OSHA Contemplating Change to Shipyard Hazards Standard

Posted by
Lance Roux
on Sep 12, 2016

Aerial view of Salvador City in Bahia, BrazilThe Shipyard Hazards Standard (29 CFR 1915) is beginning to get some attention from OSHA, rather predictably, since the standard hasn’t seen a major revision in about 35 years.  While some major revisions have included the incorporation of consensus standards, there’s no clear strategic that’s apparent, but it doesn’t appear that options have been removed from the table.

In the RFI issue on September 8th, it appears that OSHA is considering the following actions:

  • Revising and updating 1915 with respect to slip, trip, and fall hazards;
  • Improving the consistency of 1915 with 1910 (General Industry) and 1926 (Construction);
  • Incorporating improved technology and best practices, while sunsetting outdated parts of the code; and,
  • Separation of the subpart E standards into three different subparts.

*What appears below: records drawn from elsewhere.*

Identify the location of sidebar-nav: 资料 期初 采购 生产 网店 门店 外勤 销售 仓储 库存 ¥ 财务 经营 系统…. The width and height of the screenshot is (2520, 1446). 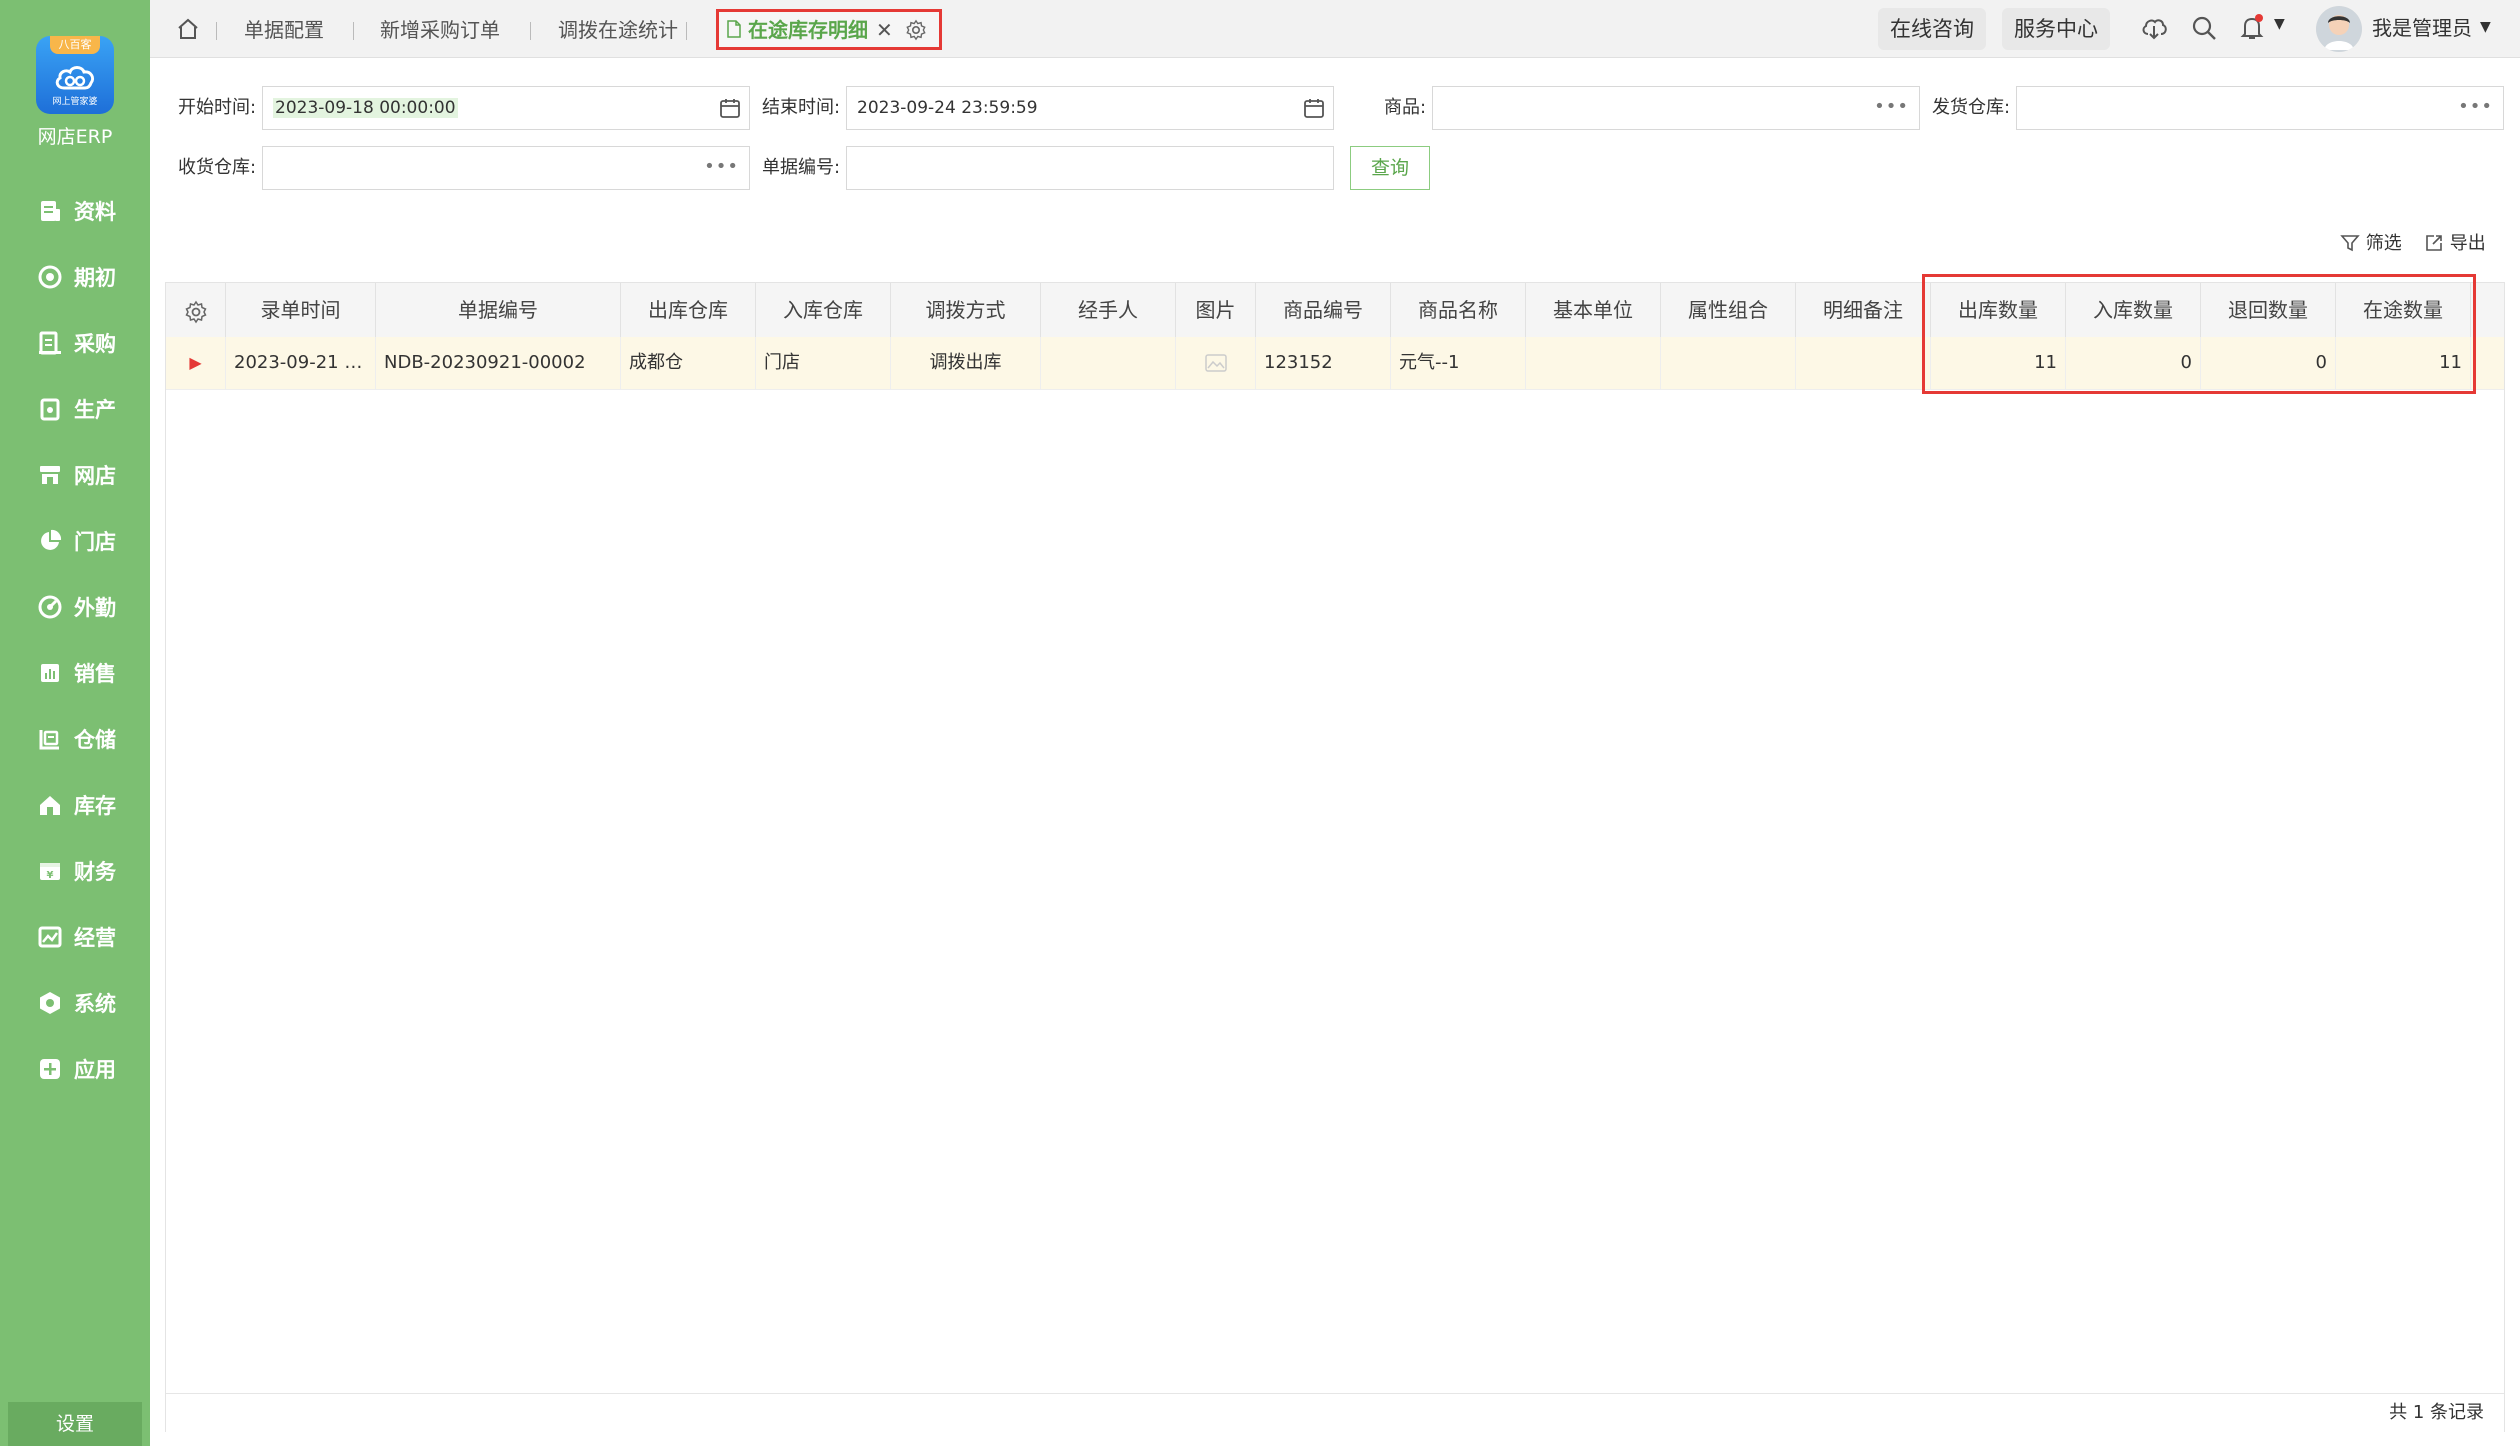
(75, 640).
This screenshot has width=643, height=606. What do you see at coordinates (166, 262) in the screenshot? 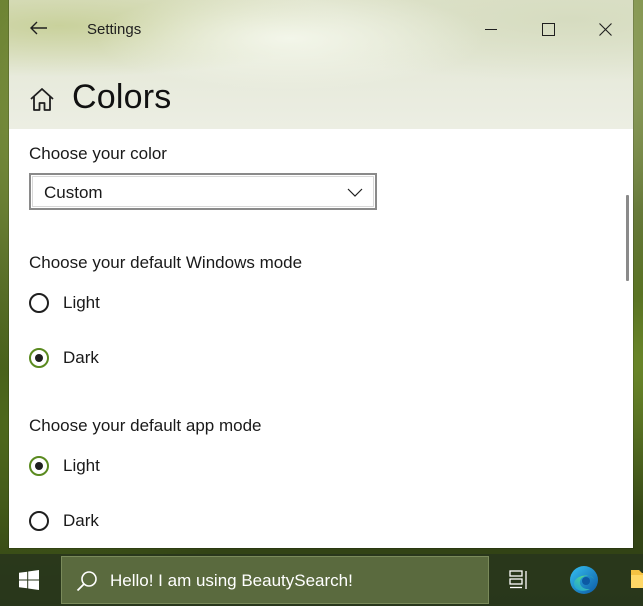
I see `windows-mode-label: Choose your default Windows mode` at bounding box center [166, 262].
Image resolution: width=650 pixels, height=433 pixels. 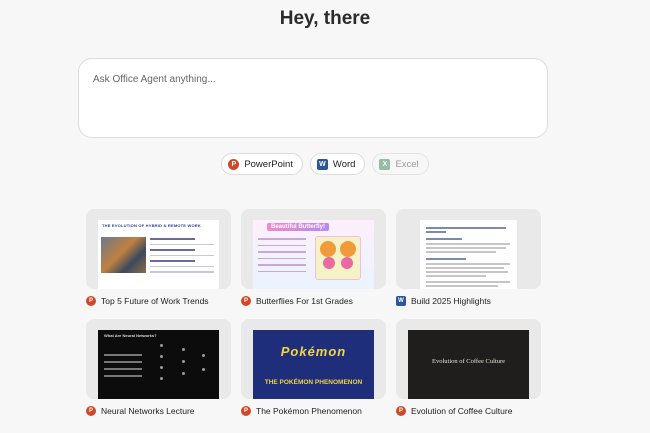 I want to click on card-title: The Pokémon Phenomenon, so click(x=309, y=411).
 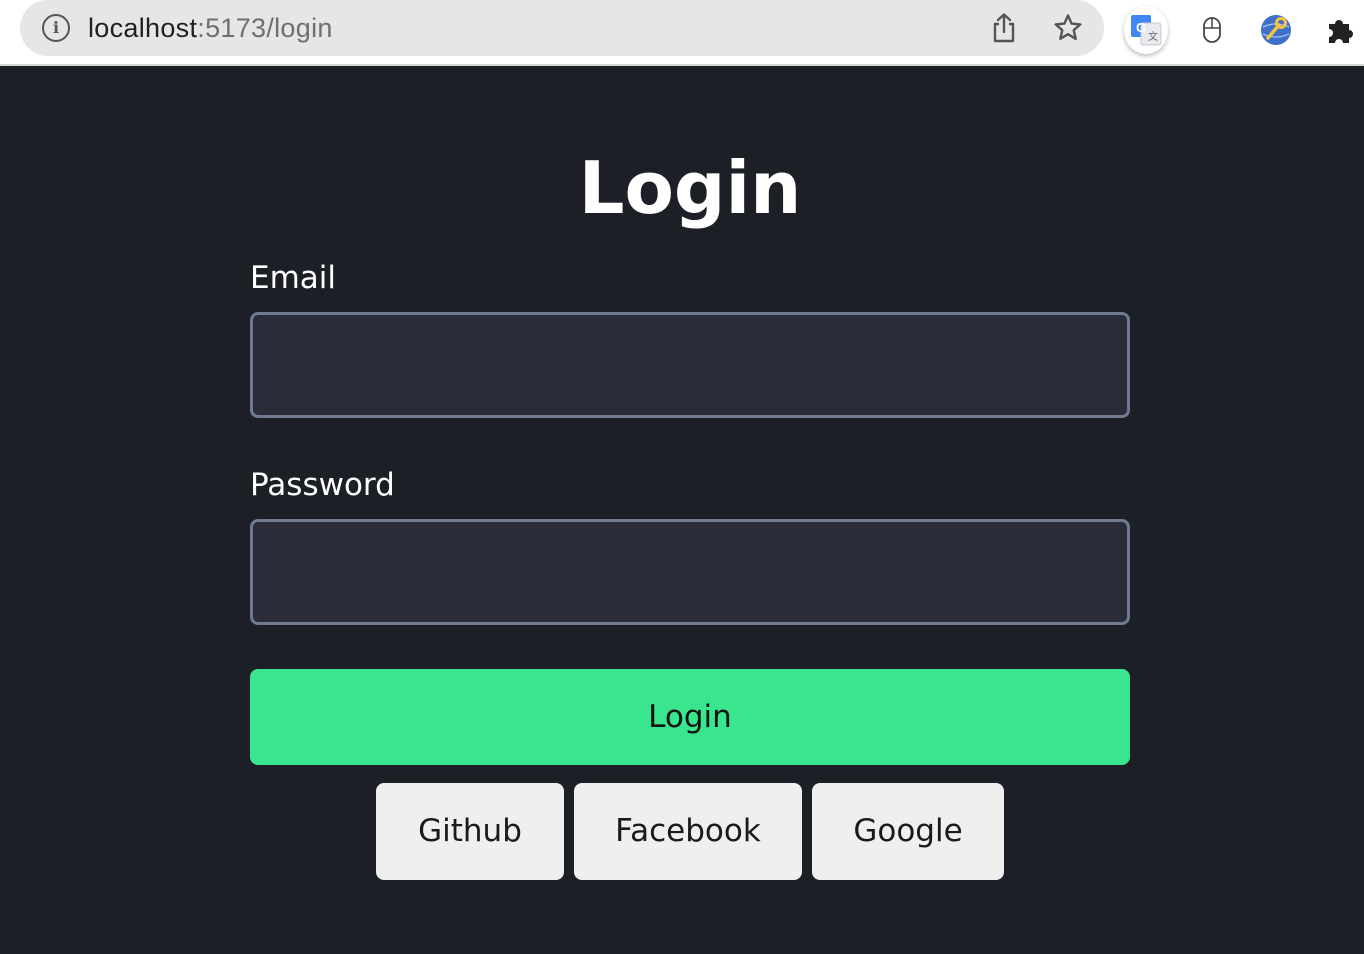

35 years seems like a long time to ignore safety regulations in a high-risk sector like shipyard, but there are three specific aspects that are driving the push for improvement:

  • Slips, Trips, & Falls

Despite improvement of equipment and the publishing of consensus standards such as the ANSI Z359 family, people who work in shipyards are continuing to get injured, sometimes severely, and at times to the point where they are killed.  We know that falls, especially those to lower levels, continue to remain on OSHA’s top-ten list of reasons for workplace fatalities.  Despite targeting efforts through safety stand-downs and the Focus Four program for construction, employers’ are having a difficult time drawing down those numbers.

  • Inadequate Coverage

If Federal regulations weren’t difficult enough already, there’s a significant amount of crossover and differentiation between 1915, 1910, and 1926.  This leads to increased confusion, especially on the part of subcontractors (who happen to be at one of the highest levels of risk).  Different regulations for different phases of projects, different project locations, and different owner/operators compound this confusion.

For instance, fall protection standards are different depending on which OSHA rule applies.  For General Industry fall protection starts at 4’, while for construction 6’ is the rule.  In maritime or shipyard, and depending on rule application, it can be either 4-5’.  Some companies adopt the most stringent form of protection at 4’, but depending on the design basis for the project, this can add complications.  Regardless of the statute, one must still consider the General Duty Clause.

  • Haven’t Kept Pace with Technology

If there’s one thing that has changed in 35 years, it has been technology, which has grown in size and speed on an exponential scale.  Improvements in materials, engineering, and production methods have brought us not only safer personal protective equipment, but also safer construction and building materials that can address some risks through application of the higher order hierarchy of controls.

Additionally, improvements in the developments of consensus standards (e.g. Z359 Fall Protection standards, Z590.3 Prevention through Design) allow us to create safer environments and assist engineers with adapting the work to the human (think ergonomics and human factors) versus increasing risk and complexity by poor design.

At this point, moving forward is necessary, but so is your input to OSHA.  OSHA is requesting comments on improving conditions in shipyards, but it’s necessary to do it before the closing date of December 7, 2016.